▶ _TRABALHO EXIGIDO_: Retorne todas as linhas dos dados abaixo, sem qualquer alteração. Omita as imagens na resposta.

▶ _DADOS DA TAREFA_:

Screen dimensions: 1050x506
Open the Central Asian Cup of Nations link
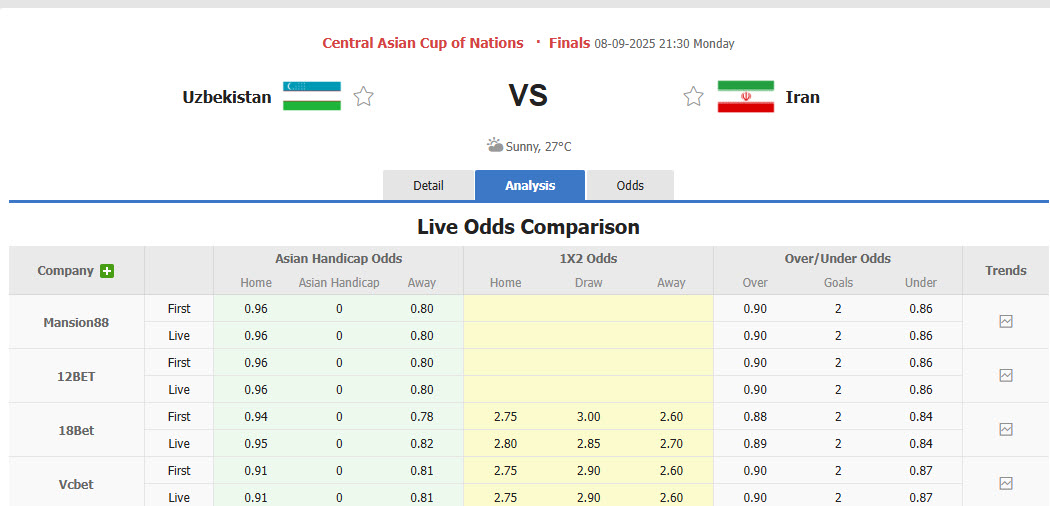pyautogui.click(x=423, y=43)
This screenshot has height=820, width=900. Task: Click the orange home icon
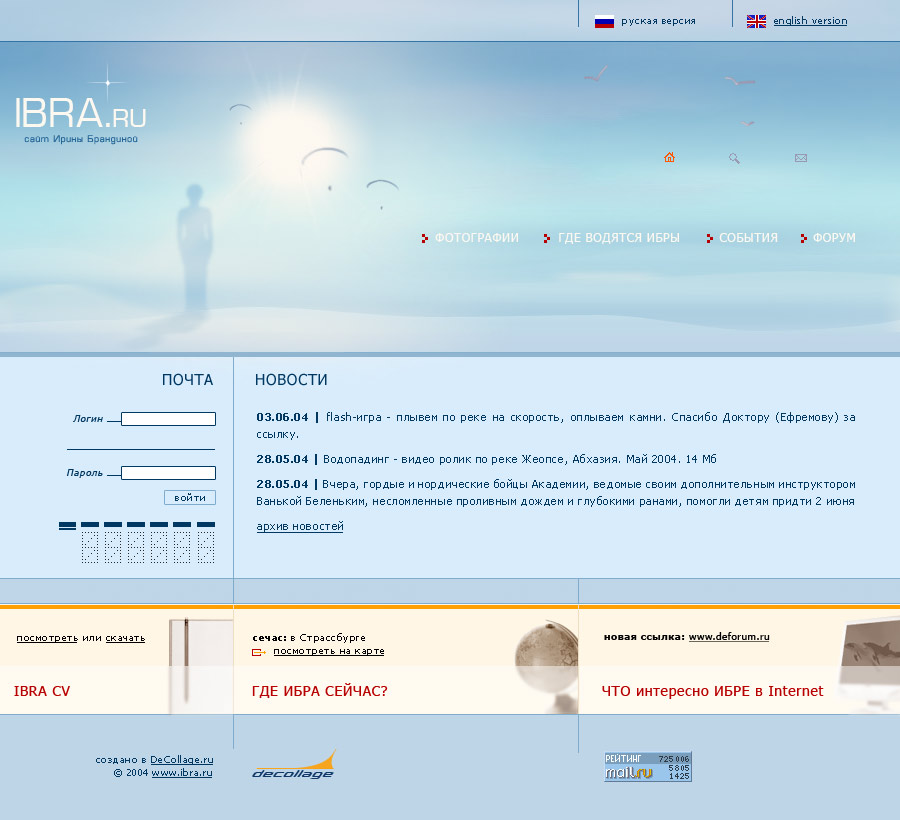click(x=669, y=157)
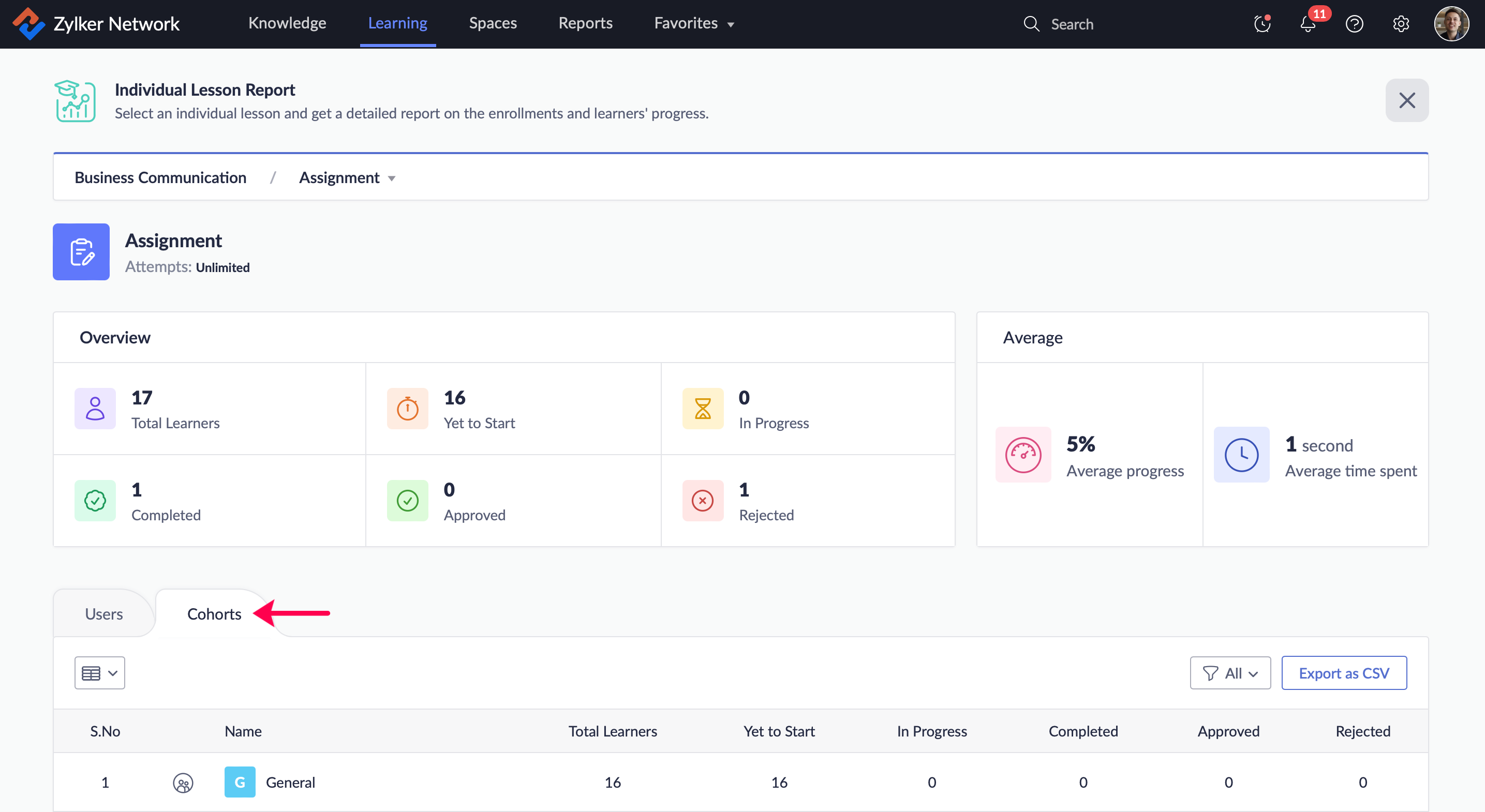Screen dimensions: 1485x812
Task: Click the recent activity clock icon
Action: (x=1262, y=24)
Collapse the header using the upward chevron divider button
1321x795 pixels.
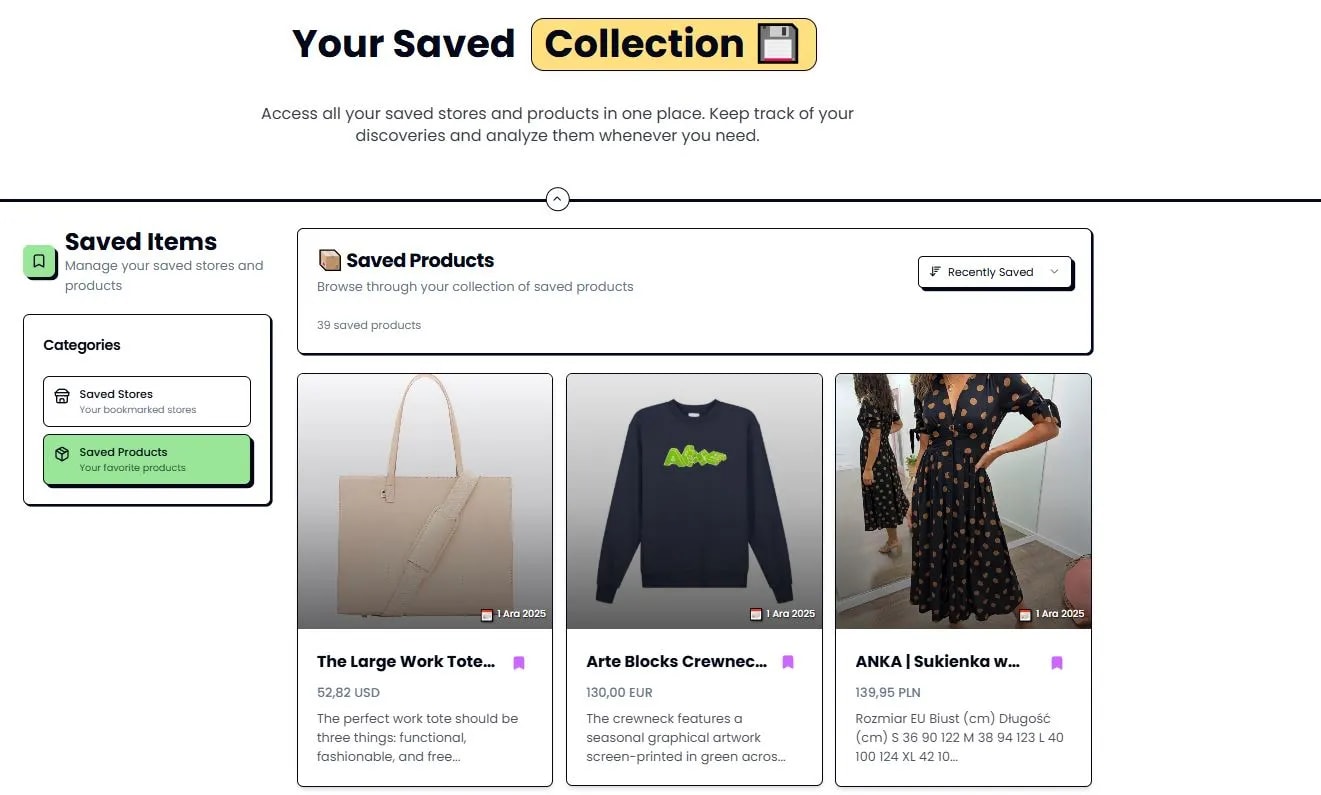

▶ _RESULTADO_:
Screen dimensions: 1050x506
Open the Central Asian Cup of Nations link
pyautogui.click(x=423, y=43)
This screenshot has height=820, width=900. Task: Click the orange home icon
click(x=669, y=157)
Screen dimensions: 1485x812
Task: Click the recent activity clock icon
Action: (x=1262, y=24)
Collapse the header using the upward chevron divider button
1321x795 pixels.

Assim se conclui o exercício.